This book is one that comes at a time when it is needed, a book purporting to deal with ‘Political Correctness’ from a biblical perspective. Its author is the pastor of the church I grew up in, and the editor of Evangelicals Now, Dr John Benton. It is one of many books he has written, and is published by Evangelical Press. Some good endorsees grace its early pages, including Robert Strivens, Mike Bullmore, and Bruce A. Ware. Some of the themes are echoes of his recent book ‘At The Cross‘
Benton’s premise is that PC is a challenge that needs to be faced by bible-believing Christians, for the sake of the Gospel, and because the Gospel calls us to a better way of living. The best way to see this book is not as ‘the’ book on PC, tolerance, equality and so on, but as a great primer; bringing together various strand and ideas from other books and things, and collating it all helpfully.
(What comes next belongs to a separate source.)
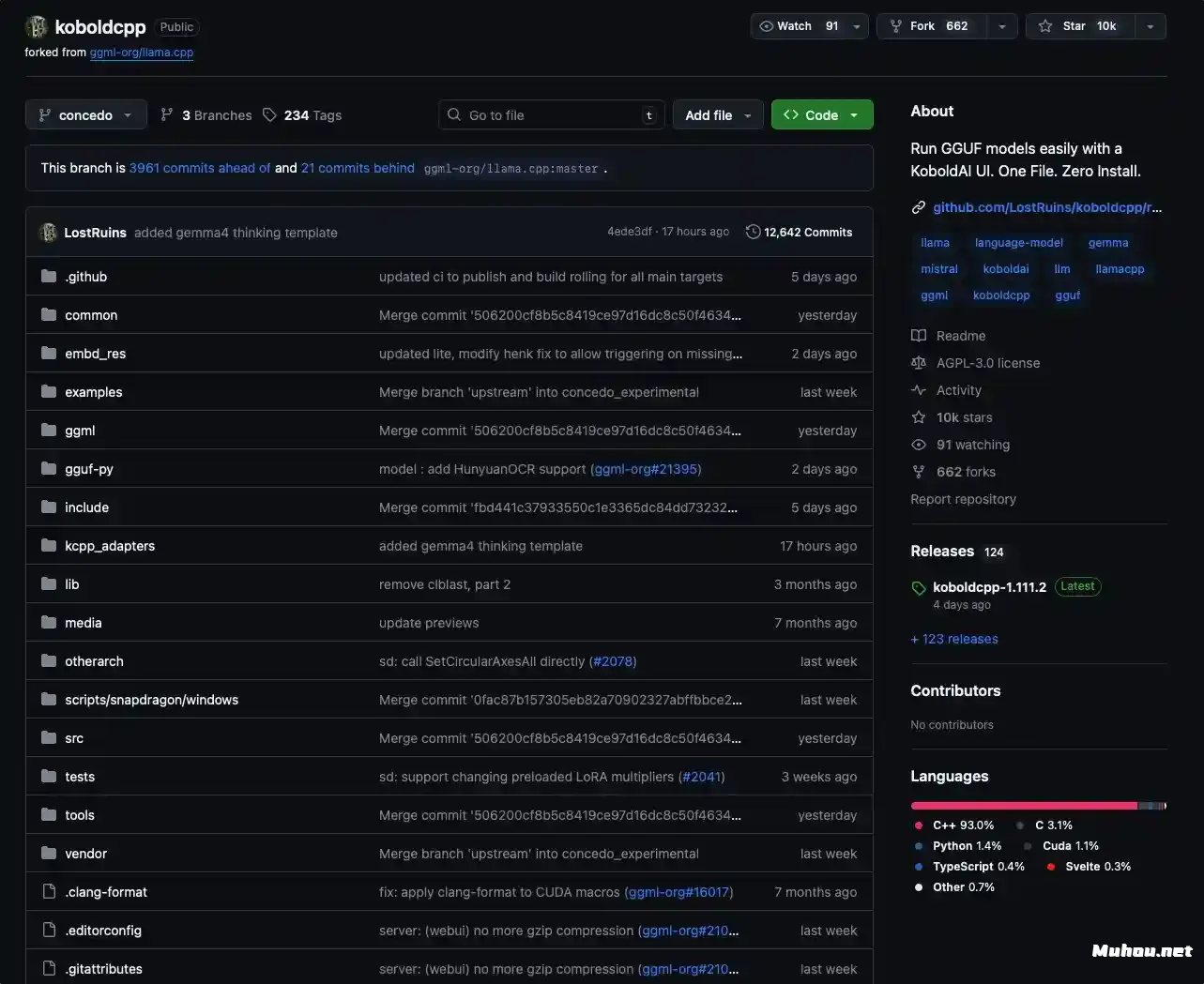Open the Fork options dropdown arrow

pos(1001,26)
This is much borne out in the order of the book, as Benton traces ideas and trends in ways that are helpful and readable.
This slim book, coming in at just under 200 pages, is chock-full of engagement with some controversial issues. Particularly interesting chapters included ‘A Guide to answering the gay agenda’, which is a very careful look at the issue from a conservative perspective, ‘Christianity and Multiculturalism’, which is a powerfully biblical evangelical engagement, grounded in Grace, and the brilliant ‘What happened to tolerance?’. Benton takes us through all of the issues covered with a pastors heart, and with reasoned and rigorous biblical exegesis.
The two standout chapters for me were the 5th, ‘Therapy culture: the engine of political correctness’, in which Benton exposes some of the bizarre and daft assumptions that many of us ingest easily. I was reminded of my friend Glynn Harrison’s excellent ‘The Big Ego Trip‘, which deals with some of what Benton is alluding to in more detail, but it was interesting seeing the links that John drew between therapy and political correctness. The other standout was the challenging 10th chapter, ‘Evangelicalism falling for it?’. It is worth reminding the reader that this book is by an Evangelical Baptist pastor who has been in ministry for decades, who is also an author, conference speaker and editor of a Christian newspaper. In this chapter, with other things in mind, Benton particularly examines William Paul Young’s ‘The Shack’ and Rob Bell’s ‘Love Wins’. Whether the reader agrees with his conclusions or not, there is food for thought here.
I enjoyed reading this book some of the time, and at other times it made me somewhat concerned for the future. Benton has a gripping style, occasionally provocative, but always well thought through. I wouldn’t say I agreed 100% with every word, but I think this book is well worth a read, particularly on the issue of Political Correctness, but generally for Christians in leadership or thinking about engagement in the public square. Recommended!